[START OF Source extract]
Publications Access Graphs
Publications access graphs
- 2026-01-30 from 2025-12-25: accumulated human get
- 2026-01-30 from 2025-12-25: page access scatter plot
Corpus Projection Invariants (Normative)
There are two main projections:
- accumulated human_get times series
- page_category scatter plot
There are one set of invariants for title normalisation and corpus membership. With the two projections:
- Corpus membership constraints apply ONLY to the accumulated human_get time series.
- The daily hits scatter is NOT restricted to corpus titles.
- Main_Page is excluded from the accumulated human_get projection, but not the scatter plot - this is intentional
Authority and Governance
- The projections are curator-governed and MUST be reproducible from declared inputs alone.
- The assisting system MUST NOT infer, rename, paraphrase, merge, split, or reorder titles beyond the explicit rules stated here.
- The assisting system MUST NOT optimise for visual clarity at the expense of semantic correctness.
- Any deviation from these invariants MUST be explicitly declared by the human curator with a dated update entry.
Authoritative Inputs
- Input A: Hourly rollup TSVs produced by logrollup tooling.
- Input B: Corpus bundle manifest (corpus/manifest.tsv).
- Input C: Host scope fixed to publications.arising.com.au.
- Input D: Full temporal range present in the rollup set (no truncation).
Path → Title Extraction
- A rollup record contributes to a page only if a title can be extracted by these rules:
- If path matches /pub/<title>, then <title> is the candidate.
- If path matches /pub-dir/index.php?<query>, the title MUST be taken from title=<title>.
- If title= is absent, page=<title> MAY be used.
- Otherwise, the record MUST NOT be treated as a page hit.
- URL fragments (#…) MUST be removed prior to extraction.
Title Normalisation
- URL decoding MUST occur before all other steps.
- Underscores (_) MUST be converted to spaces.
- UTF-8 dashes (–, —) MUST be converted to ASCII hyphen (-).
- Whitespace runs MUST be collapsed to a single space and trimmed.
- After normalisation, the title MUST exactly match a manifest title to remain eligible.
- Main Page MUST be excluded from this projection.
Wiki Farm Canonicalisation (Mandatory)
- Each MediaWiki instance in a farm is identified by a (vhost, root) pair.
- Each instance exposes paired URL forms:
- /<x>/<Title>
- /<x-dir>/index.php?title=<Title>
- For the bound vhost:
- /<x>/ and /<x-dir>/index.php MUST be treated as equivalent roots.
- All page hits MUST be folded to a single canonical resource per title.
- Canonical resource key:
- (vhost, canonical_title)
Resource Extraction Order (Mandatory)
- URL-decode the request path.
- Extract title candidate:
- If path matches ^/<x>/<title>, extract <title>.
- If path matches ^/<x-dir>/index.php?<query>:
- Use title=<title> if present.
- Else MAY use page=<title> if present.
- Otherwise the record is NOT a page resource.
- Canonicalise title:
- "_" → space
- UTF-8 dashes (–, —) → "-"
- Collapse whitespace
- Trim leading/trailing space
- Apply namespace exclusions.
[END OF Source extract]
Goals:
1 – Do these statements agree with the publications access graphs page? (a) The daily hits scatter is limited to corpus titles. (b) Main_Page is left out of the scatter plot. (c) URL fragments must be removed before a title is extracted. Answer yes or no for each and quote the words of the page that decide it.
2 – Answer these questions from the publications access graphs page:
(a) Which host is the scope fixed to?
(b) What must underscores in a title be converted to?
(c) What pair identifies each MediaWiki instance in a farm?
3 – Write a continuation of the publications access graphs page, picking up after its final line, "Apply namespace exclusions."
[START OF Data extract]
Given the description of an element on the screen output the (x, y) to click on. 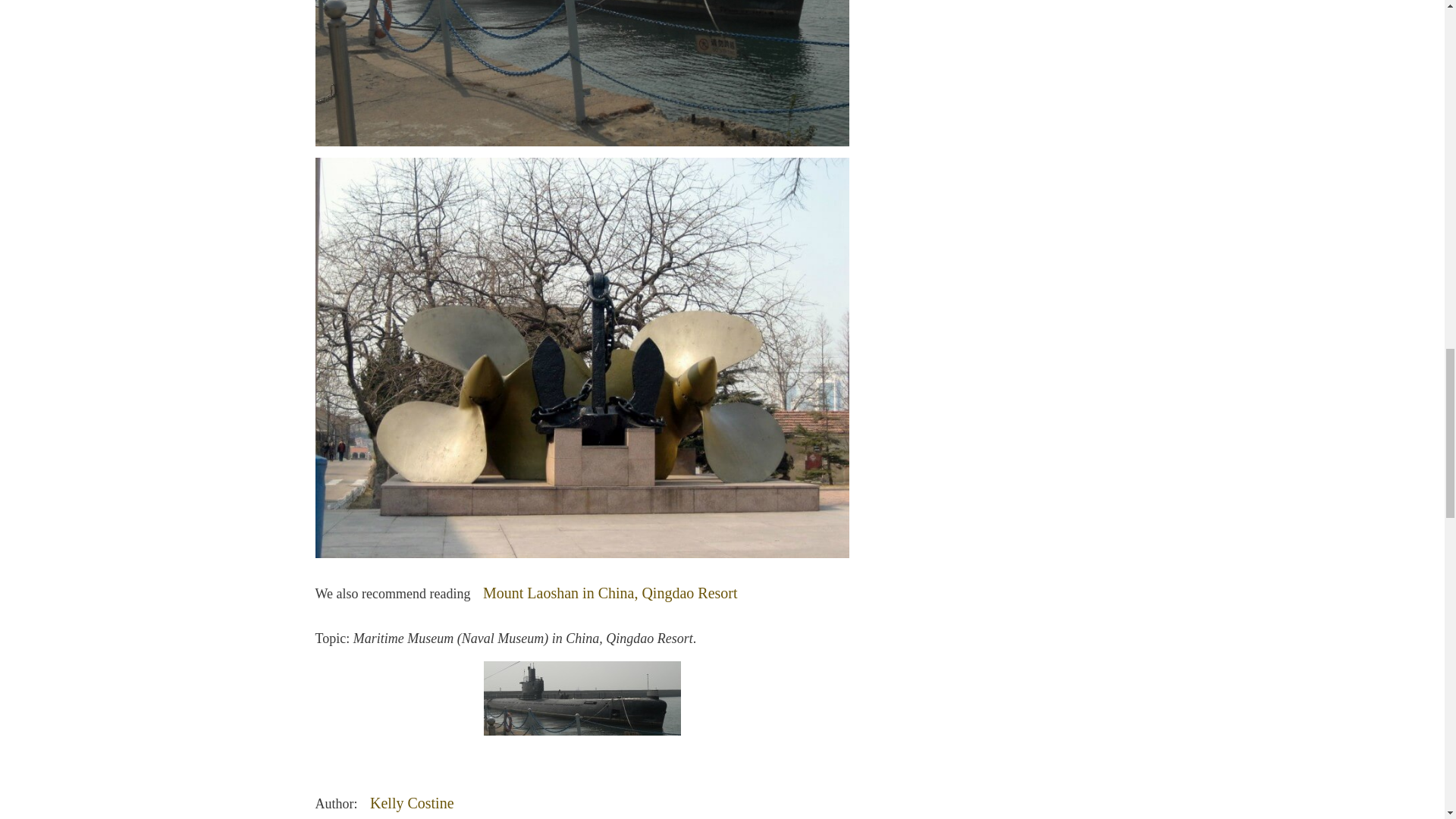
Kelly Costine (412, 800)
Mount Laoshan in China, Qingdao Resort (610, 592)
[END OF Data extract]
[START OF Data extract]
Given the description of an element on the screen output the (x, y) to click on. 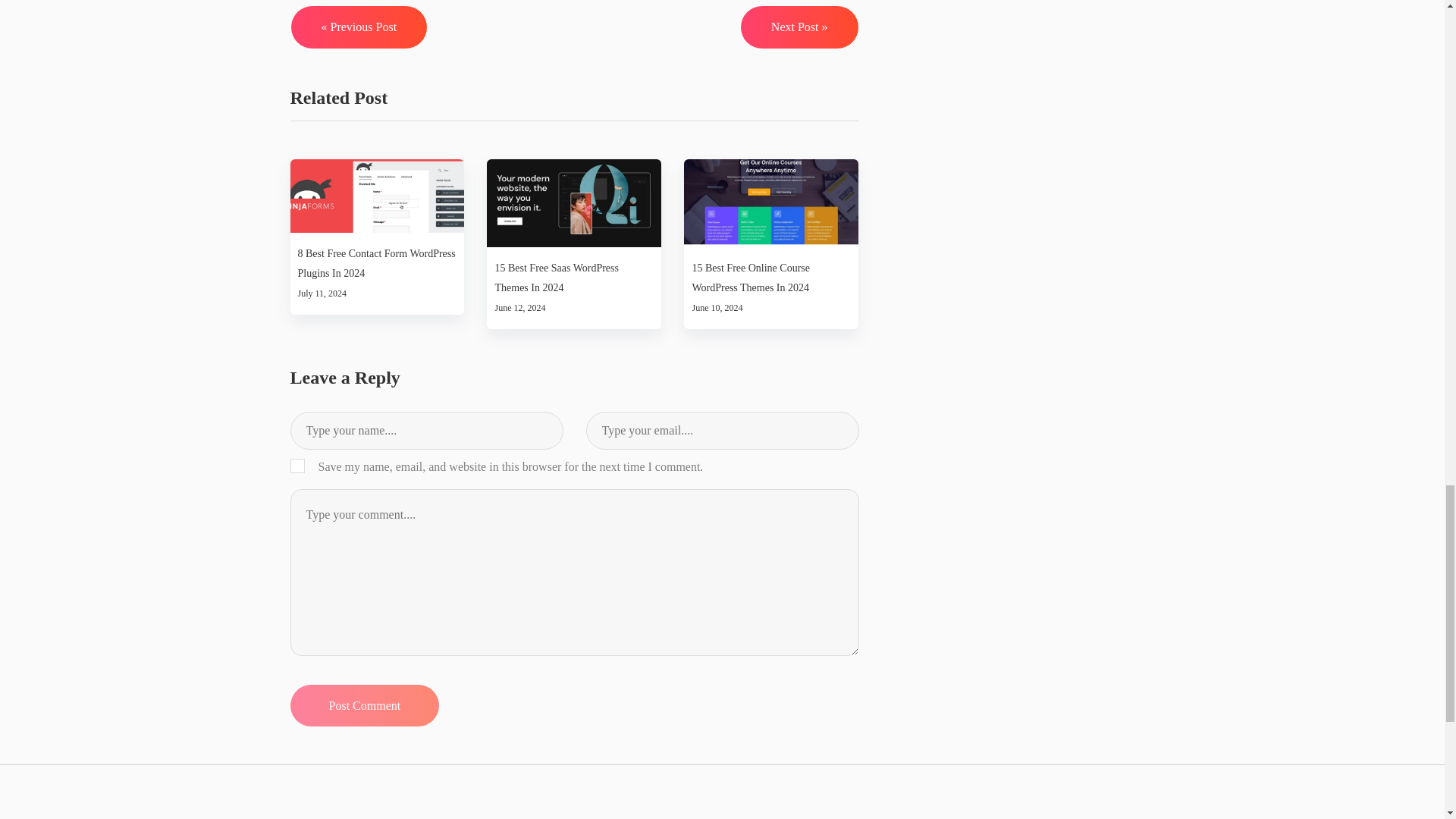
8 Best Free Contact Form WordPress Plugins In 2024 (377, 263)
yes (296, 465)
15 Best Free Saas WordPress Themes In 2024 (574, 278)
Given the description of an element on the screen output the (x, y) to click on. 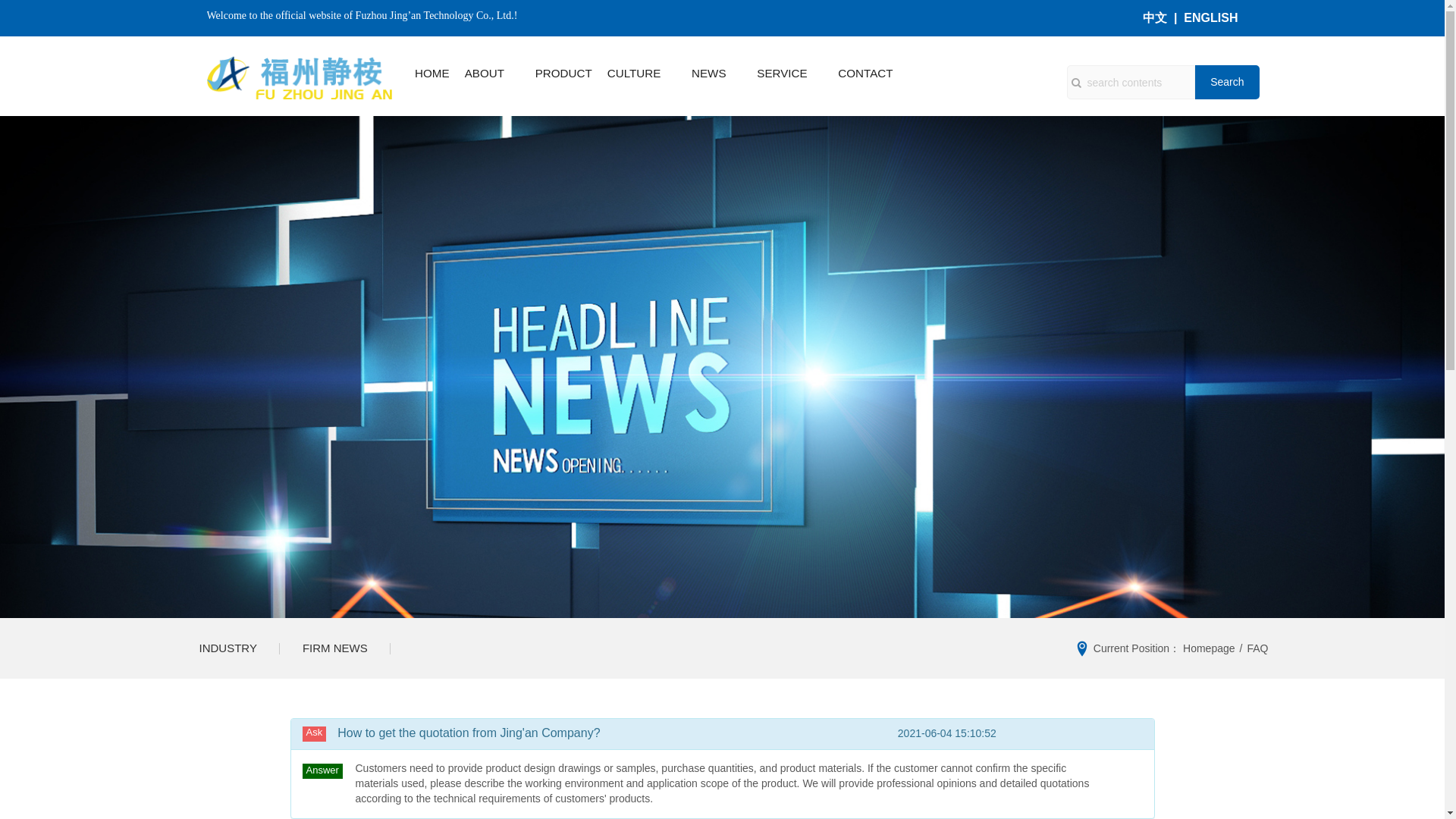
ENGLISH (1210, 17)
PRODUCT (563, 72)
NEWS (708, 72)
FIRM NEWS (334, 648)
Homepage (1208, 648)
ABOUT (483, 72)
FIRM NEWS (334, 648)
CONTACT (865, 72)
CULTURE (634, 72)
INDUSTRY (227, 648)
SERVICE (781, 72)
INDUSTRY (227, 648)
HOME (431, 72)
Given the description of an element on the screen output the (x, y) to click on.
[END OF Data extract]
[START OF Data extract]
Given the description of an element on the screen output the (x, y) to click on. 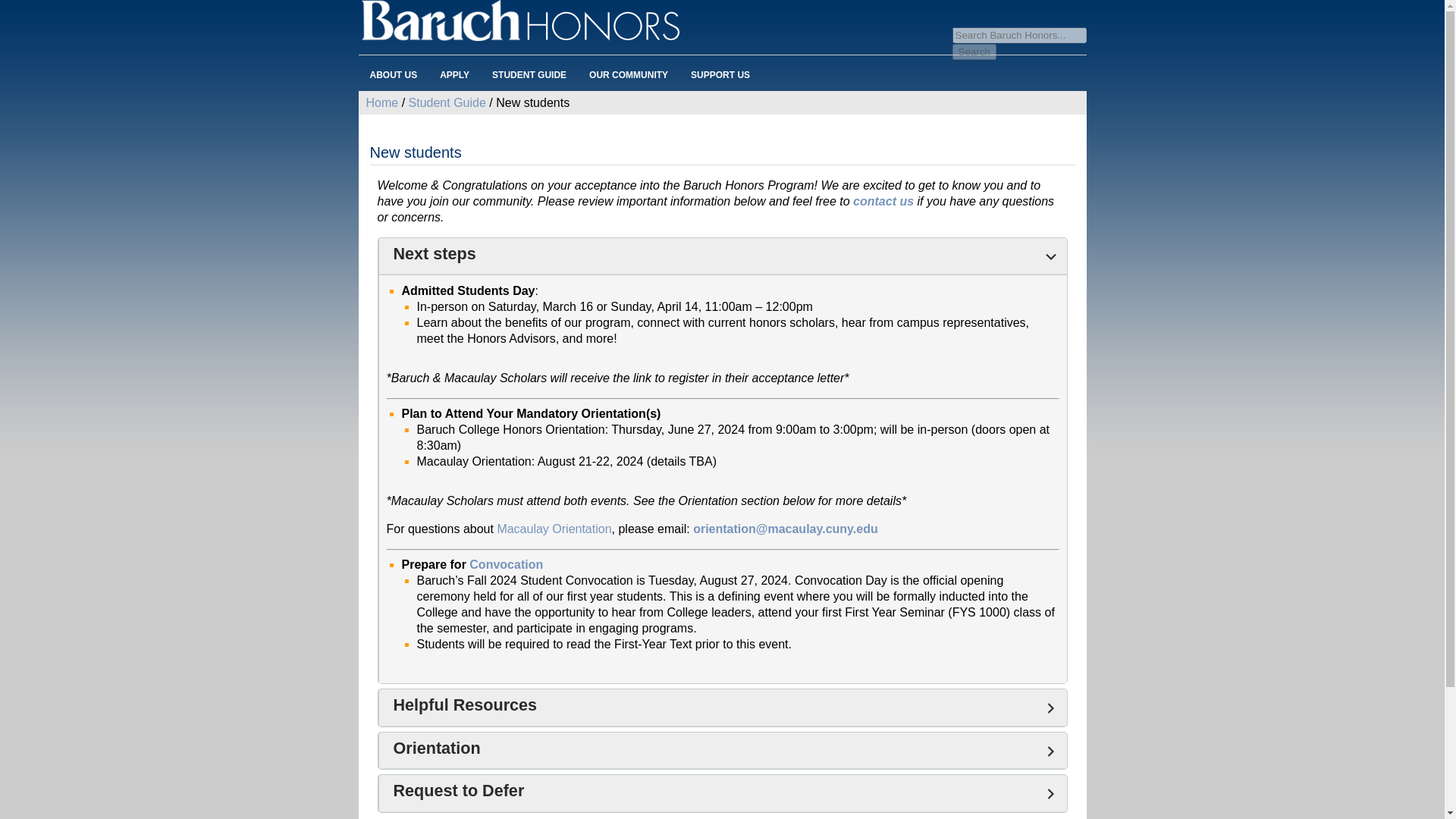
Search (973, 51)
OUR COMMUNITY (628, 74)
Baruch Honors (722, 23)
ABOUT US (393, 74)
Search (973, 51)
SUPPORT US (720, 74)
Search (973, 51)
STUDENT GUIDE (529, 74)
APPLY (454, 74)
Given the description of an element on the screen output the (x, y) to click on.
[END OF Data extract]
Answers by task:
1 –
(a) No: "The daily hits scatter is NOT restricted to corpus titles."
(b) No: "Main_Page is excluded from the accumulated human_get projection, but not the scatter plot"
(c) Yes: "URL fragments (#…) MUST be removed prior to extraction."

2 –
(a) publications.arising.com.au
(b) Spaces
(c) A (vhost, root) pair

3 –
- Apply infrastructure exclusions.
- Apply canonical folding.
- Aggregate.
Infrastructure Exclusions (Mandatory)
Exclude:
- /
- /robots.txt
- Any path containing "sitemap"
- Any path containing /resources or /resources/
- /<x-dir>/index.php
- /<x-dir>/load.php
- /<x-dir>/api.php
- /<x-dir>/rest.php/v1/search/title
Exclude static resources by extension:
- .png .jpg .jpeg .gif .svg .ico .webp
Accumulated human_get time series (projection)
Eligible Resource Set (Corpus Titles)
- The eligible title set MUST be derived exclusively from corpus/manifest.tsv.
- Column 1 of manifest.tsv is the authoritative MediaWiki page title.
- Only titles present in the manifest (after normalisation) are eligible for projection.
- Titles present in the manifest MUST be included in the projection domain even if they receive zero hits in the period.
- Titles not present in the manifest MUST be excluded even if traffic exists.
Noise and Infrastructure Exclusions
- The following MUST be excluded prior to aggregation:
- Special:, Category:, Category talk:, Talk:, User:, User talk:, File:, Template:, Help:, MediaWiki:
- /resources/, /pub-dir/load.php, /pub-dir/api.php, /pub-dir/rest.php
- /robots.txt, /favicon.ico
- sitemap (any case)
- Static resources by extension (.png, .jpg, .jpeg, .gif, .svg, .ico, .webp)
Temporal Aggregation
- Hourly buckets MUST be aggregated into daily totals per title.
- Accumulated value per title is defined as:
- cum_hits(title, day_n) = Σ daily_hits(title, day_0 … day_n)
- Accumulation MUST be monotonic and non-decreasing.
Axis and Scale Invariants
- X axis: calendar date from earliest to latest available day.
- Major ticks every 7 days.
- Minor ticks every day.
- Date labels MUST be rotated (oblique) for readability.
- Y axis MUST be logarithmic.
- Zero or negative values MUST NOT be plotted on the log axis.
Legend Ordering
- Legend entries MUST be ordered by descending final accumulated human_get_ok.
- Ordering MUST be deterministic and reproducible.
Visual Disambiguation Invariants
- Each title MUST be visually distinguishable.
- The same colour MAY be reused.
- The same line style MAY be reused.
- The same (colour + line style) pair MUST NOT be reused.
- Markers MAY be omitted or reused but MUST NOT be relied upon as the sole distinguishing feature.
Rendering Constraints
- Legend MUST be placed outside the plot area on the right.
- Sufficient vertical and horizontal space MUST be reserved to avoid label overlap.
- Line width SHOULD be consistent across series to avoid implied importance.
Interpretive Constraint
- This projection indicates reader entry and navigation behaviour only.
- High lead-in ranking MUST NOT be interpreted as quality, authority, or endorsement.
- Ordering reflects accumulated human access, not epistemic priority.
Periodic Regeneration
- This projection is intended to be regenerated periodically.
- Cross-run comparisons MUST preserve all invariants to allow valid temporal comparison.
- Changes in lead-in dominance (e.g. Plain-Language Summary vs. CM-1 foundation paper) are observational signals only and do not alter corpus structure.
Metric Definition
- The only signal used is human_get_ok.
- non-human classifications MUST NOT be included.
- No inference from other status codes or agents is permitted.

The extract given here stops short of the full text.